Ему трудно было говорить из-за одышки: многие слова он произносил невнятно; его до конца понимал лишь ходивший за ним слуга. Художник не стал беспокоить больного, сказал только, что, если тот захочет уснуть, пусть не стесняется. Работа всё равно пойдёт.
2
Художник хорошо знал Мусоргского, часто думал о нём и во время работы вспоминал многое. Остановившись перед трудной задачей — передать выражение глаз на портрете, — он задумался. Как связать отдельные, известные ему эпизоды из жизни Мусоргского в единое целое? В тишине ему казалось — он слышит чужие признания, словно этот больной музыкант, всегда такой скрытный, мог теперь говорить с ним…
«…Вы позволите мне сначала только вспоминать… Это ещё не исповедь, но, вспоминая, многое видишь по-иному, и оттого всякое воспоминание близко к исповеди…»

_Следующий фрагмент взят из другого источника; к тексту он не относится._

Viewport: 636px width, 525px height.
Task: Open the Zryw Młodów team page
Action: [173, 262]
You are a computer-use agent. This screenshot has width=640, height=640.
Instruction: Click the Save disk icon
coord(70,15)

«Это оправдание мне, — думал художник, — раскачка… прежде чем доберусь до источника. Но доберусь ли?»
«…С чего же начать? Вы знаете, что я родился в глуши, в деревне. С этим связаны отрадные, но больше тягостные впечатления. Жизнь крестьянской бедноты не была скрыта от меня, как от других помещичьих детей. Я так создан, что чужое горе сразу бросается мне в глаза и надолго остаётся в памяти. И, если бы не любовь матери, я не знал бы в те годы счастья.

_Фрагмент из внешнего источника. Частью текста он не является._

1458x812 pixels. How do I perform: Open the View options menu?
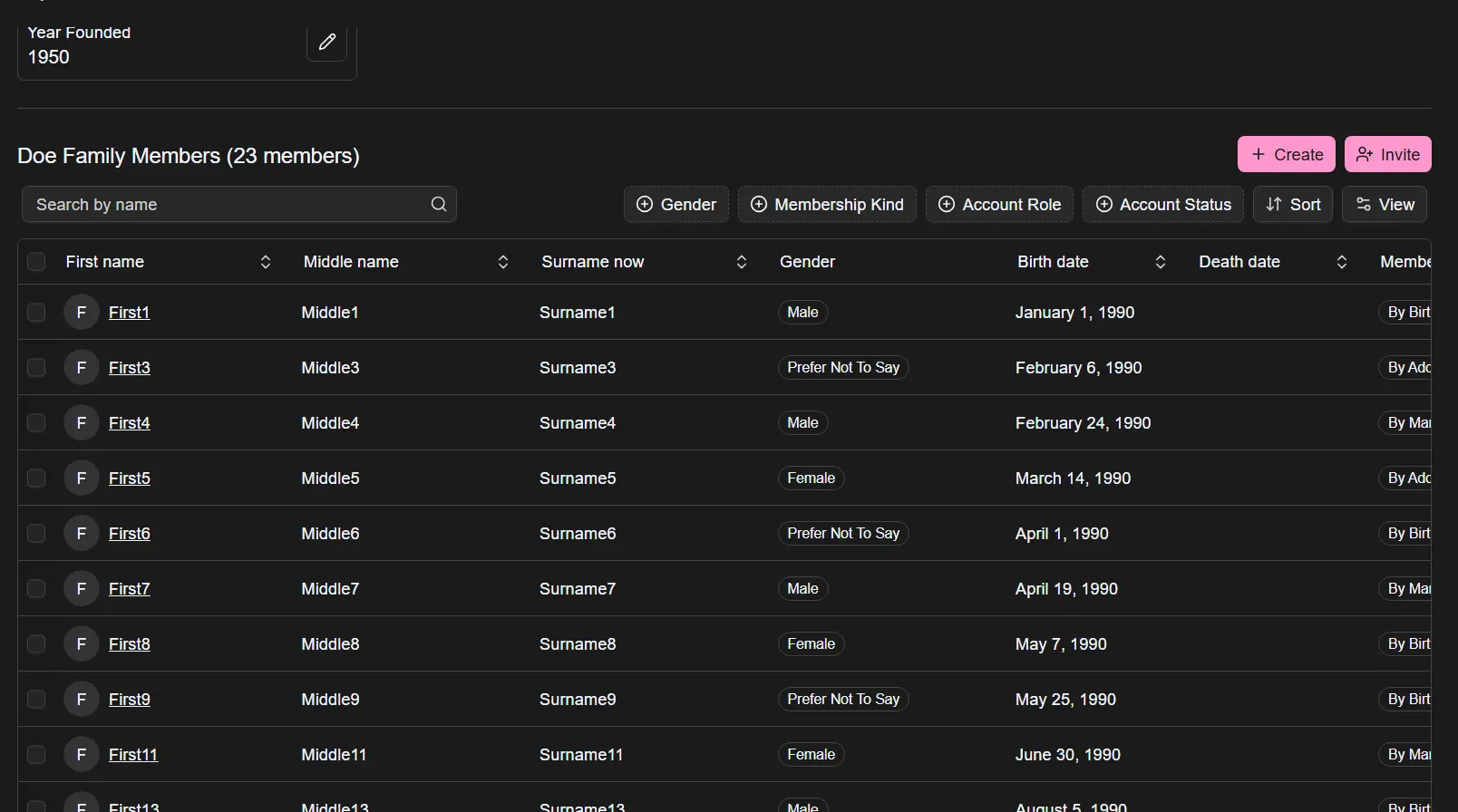coord(1384,204)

…Я заметил, что сильную любовь внушают нам женщины двух родов: либо похожие на наших матерей, либо во всём противоположные. Не берусь искать причину, это только наблюдение. Единственная женщина, которую я любил[49], — не Сашенька Пургольд, нет, другая, её уже нет на свете, — очень походила на мою мать. Не лицом даже, а характером, кротостью. И душевной силой.
Я догадывался, что моя мать несчастлива, и оттого ещё сильнее привязывался к ней. Ранние горести забываются, но не навсегда. В зрелые годы, под влиянием неудач или разочарований, они всплывают и уже остаются с нами».
3
«…Мне было суждено стать военным, как и многим дворянским отпрыскам. Я и стал им. Бородин с большим юмором рассказывал мне впоследствии, каким я был в мои семнадцать лет, когда мы встретились с ним на какой-то светской вечеринке: припомаженный, вертлявый, упоённый, должно быть, успехом у дурочек, я играл на фортепьяно вариации из „Трубадура“ и рукам своим придавал манерный какой-то изгиб… Я смеялся рассказу Бородина, ибо в пору тех разоблачений был уже совсем другой. Службу оставил; отрастил бороду, вместо мундира носил блузу и не только не щеголял грассированием французским, но говорил отрывисто и не совсем понятно.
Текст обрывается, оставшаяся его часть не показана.